The only remaining question is as to whether or not the mortgage is a lien upon the stock of goods now in the hands of the bankruptcy court for the amount due upon the bond secured. "A mortgage in North Carolina is good against creditors from the time of its delivery to the register; in contemplation of law, it is then duly registered." Parker v. Scott, 64 N. C. 118. "The filing of a deed for registration is in itself conclusive notice." Davis v. Whittaker, 114 N. C. 279, 19 S. E. 699, 41 Am. St. Rep. 793. When the mortgage in question was filed for registration in the office of the register of deeds for Pasquotank county, N. C., on the 27th of March, 1902, by the laws of North Carolina it was then registered so as to be effective against other creditors.
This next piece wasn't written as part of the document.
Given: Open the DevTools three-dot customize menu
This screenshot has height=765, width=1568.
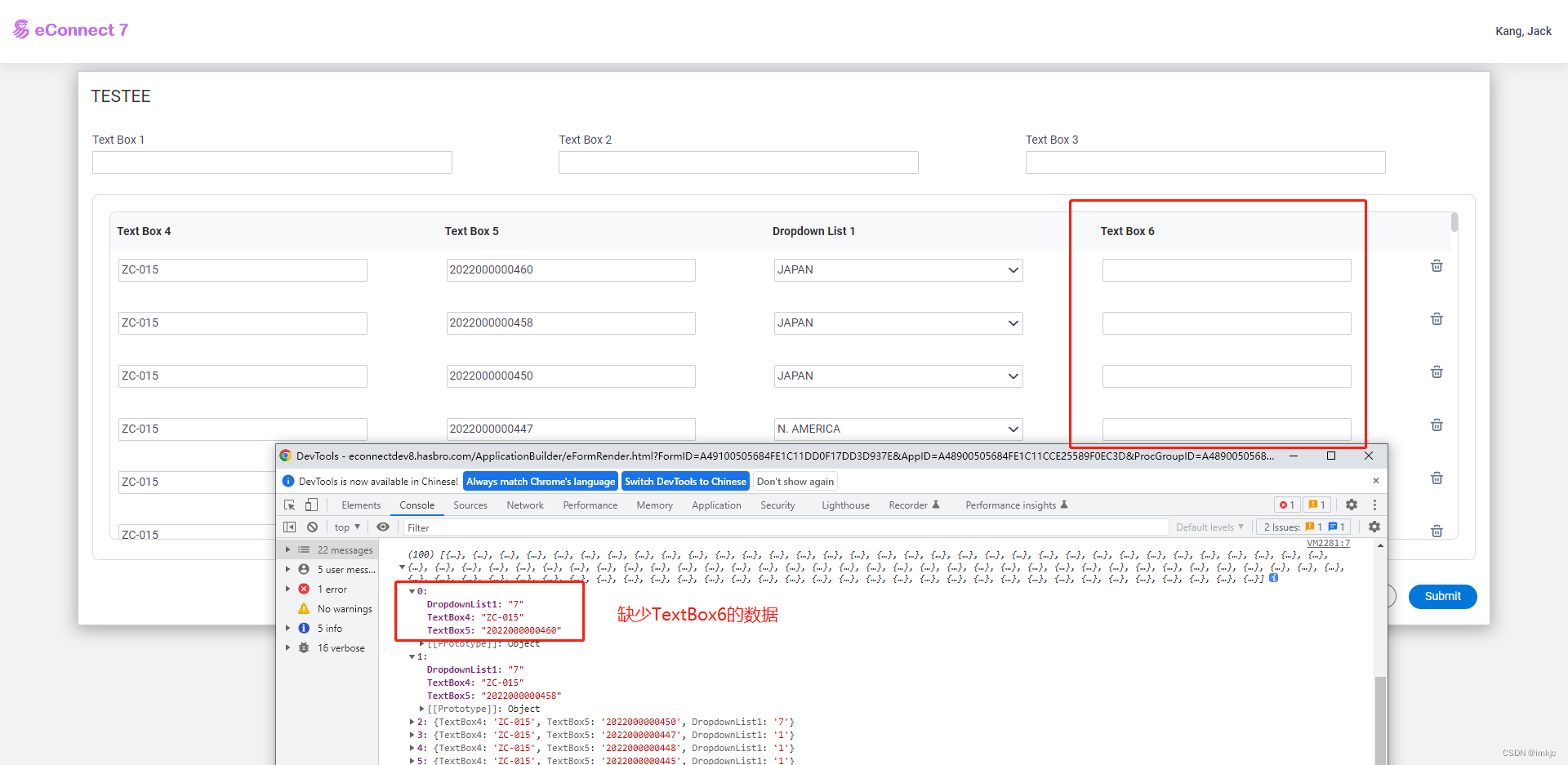Looking at the screenshot, I should pyautogui.click(x=1375, y=505).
The last contention in opposition to the claim of Mrs. Davis is that the mortgage is void, since it was made within four months of the adjudication in bankruptcy by the parties, who were at that time insolvent, giving a preference to a creditor of the firm. The provision of the bankruptcy law is that a person who, while insolvent, transfers any portion of his property to any one or more of his creditors with intent to prefer such creditors over his other creditors, commits an act of bankruptcy, and such preference is void. The purpose of this provision of the law was to prevent an insolvent person, or a person in contemplation of bankruptcy, from conveying his property so as to prefer one of his existing creditors over another, and thereby avoid an equal distribution of his estate among those to whom he is indebted; but this does not apply to a case where a person, although in debt beyond his ability to pay, conveys property in good faith as security for a present loan to be used in the due course of his business.
The national legislature, in view of the fact that transactions would arise where those engaged in business, and being in debt probably beyond their ability to pay at the time, would have occasion to pledge, property to raise means, in enacting the bankrupt law, provided for just such emergencies in the following provision:
Sec. 67d. "Liens given or accepted in good faith, and not in contemplation of or in fraud upon this act. and for a present consideration, which have been recorded according to law, if record thereof was necessary in order to impart notice, shall not be affected by this act." [U. S. Comp. St. 1901, p. 3449.]
This would seem to settle the point in question. The previous bankrupt act contained, substantially, a provision similar to that in the present law relative to the transfer of property in order to prefer a creditor, but did not make any exception for transactions based upon present consideration; and yet under that act it was held that, where the debtor in good faith makes a transfer for value given at the time, or in pursuance of an agreement made when the consideration passed, such conveyance will not be an act of bankruptcy. Blumenstein's Law and Practice in Bankruptcy, 96, and authorities there cited.
The evidence in this case shows that the loan from Hinton to Jones, Raper Co. was in good faith; that the money was used in the business of the firm in making payments upon its debts. The mortgage was given to secure the loan at the time it was made. The transaction is therefore not violative of the provisions of the bankrupt act, nor is the lien secured by the mortgage void as against the other creditors of the copartnership. For the reasons stated, we are of the opinion, therefore, that the claim held by Mrs. Davis is a partnership debt of Jones, Raper Co., and provable against the estate; that the mortgage sufficiently conveys the stock of goods belonging to said firm as security for the payment of said debt; and that the debt and mortgage constitute a lien upon the stock of goods in the hands of the trustee, to be discharged in priority to the unsecured creditors.
The case is therefore remanded to the Court of Bankruptcy for the Eastern District of North Carolina, with directions that a decree in accordance with this opinion be entered, and the judgment of the District Court, sitting in bankruptcy, is reversed.